According to the World Health Organization (WHO), antibiotics that are currently in clinical development are insufficient to combat the growing threat of antimicrobial resistance. Most of the drugs currently in the clinical phase are modifications of existing classes of antibiotics. Hence they cannot be deemed as long term solutions. It is sad to note that there are very few potential treatment options available. The growing resistant infections pose the greatest threat to health, including drug-resistant tuberculosis (TB) which kills around 250,000 people each year. There are also very few oral antibiotics in the pipeline, yet these are essential formulations for treating infections outside hospitals or in resource-limited settings.

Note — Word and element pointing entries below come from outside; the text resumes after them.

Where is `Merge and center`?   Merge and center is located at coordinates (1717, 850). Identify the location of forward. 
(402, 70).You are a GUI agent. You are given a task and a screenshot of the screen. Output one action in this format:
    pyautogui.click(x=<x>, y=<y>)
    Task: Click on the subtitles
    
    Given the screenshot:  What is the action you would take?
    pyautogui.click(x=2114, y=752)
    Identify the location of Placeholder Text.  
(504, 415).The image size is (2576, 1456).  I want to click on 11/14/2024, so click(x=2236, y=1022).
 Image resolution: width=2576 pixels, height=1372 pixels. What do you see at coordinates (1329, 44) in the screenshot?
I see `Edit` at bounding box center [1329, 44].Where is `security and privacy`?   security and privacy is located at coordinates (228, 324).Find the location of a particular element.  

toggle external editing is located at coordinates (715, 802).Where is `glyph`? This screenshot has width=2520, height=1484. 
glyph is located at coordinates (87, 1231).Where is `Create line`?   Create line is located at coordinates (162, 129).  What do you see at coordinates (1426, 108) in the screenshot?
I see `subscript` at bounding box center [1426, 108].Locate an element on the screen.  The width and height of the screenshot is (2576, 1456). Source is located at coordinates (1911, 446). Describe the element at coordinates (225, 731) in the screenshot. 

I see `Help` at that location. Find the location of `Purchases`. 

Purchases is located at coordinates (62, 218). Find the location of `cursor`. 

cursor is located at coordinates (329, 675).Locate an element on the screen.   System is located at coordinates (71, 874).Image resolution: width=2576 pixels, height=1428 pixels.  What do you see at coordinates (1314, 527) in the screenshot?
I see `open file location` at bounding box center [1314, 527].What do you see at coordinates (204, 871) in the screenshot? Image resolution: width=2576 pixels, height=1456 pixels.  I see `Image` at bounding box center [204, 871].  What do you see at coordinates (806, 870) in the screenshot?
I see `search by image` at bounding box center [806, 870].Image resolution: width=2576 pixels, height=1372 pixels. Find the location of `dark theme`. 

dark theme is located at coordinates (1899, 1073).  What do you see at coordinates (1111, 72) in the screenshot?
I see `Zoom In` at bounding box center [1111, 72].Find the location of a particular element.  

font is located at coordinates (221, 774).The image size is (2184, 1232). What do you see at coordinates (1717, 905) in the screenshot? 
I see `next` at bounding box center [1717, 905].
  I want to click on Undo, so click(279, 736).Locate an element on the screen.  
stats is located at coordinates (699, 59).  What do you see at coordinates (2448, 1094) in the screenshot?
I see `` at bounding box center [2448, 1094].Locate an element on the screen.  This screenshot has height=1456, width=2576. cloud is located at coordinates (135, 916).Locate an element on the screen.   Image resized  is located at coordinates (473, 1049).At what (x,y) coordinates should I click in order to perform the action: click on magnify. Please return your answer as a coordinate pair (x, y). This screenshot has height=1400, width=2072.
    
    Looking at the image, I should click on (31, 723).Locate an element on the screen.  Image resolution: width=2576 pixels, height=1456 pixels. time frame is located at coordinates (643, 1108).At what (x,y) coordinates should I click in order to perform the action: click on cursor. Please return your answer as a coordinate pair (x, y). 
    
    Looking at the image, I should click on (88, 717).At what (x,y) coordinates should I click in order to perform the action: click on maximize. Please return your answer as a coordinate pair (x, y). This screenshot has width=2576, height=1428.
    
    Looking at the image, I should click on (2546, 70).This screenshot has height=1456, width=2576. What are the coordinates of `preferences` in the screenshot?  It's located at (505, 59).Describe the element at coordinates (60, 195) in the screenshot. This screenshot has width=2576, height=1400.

Thus it isn’t wrong to say that antimicrobial resistance is a global health emergency that will seriously jeopardize progress in modern medicine. More than ever before, today there is an urgent need for more investment in research and development for antibiotic-resistant infections including TB, otherwise we will be forced back to a time when people feared common infections and risked their lives from minor surgery. Besides TB, the WHO has also identified 12 classes of priority pathogens that are increasingly resistant to existing antibiotics and urgently in need of new and more advanced treatments.
Among the newly identified 51 new antibiotics in clinical development, only eight are classed by WHO as innovative treatments that will add value to the current antibiotic treatment arsenal. Thus it is the need of the hour for pharmaceutical companies to urgently focus on new antibiotics against certain types of extremely serious infections that can kill patients in a matter of days.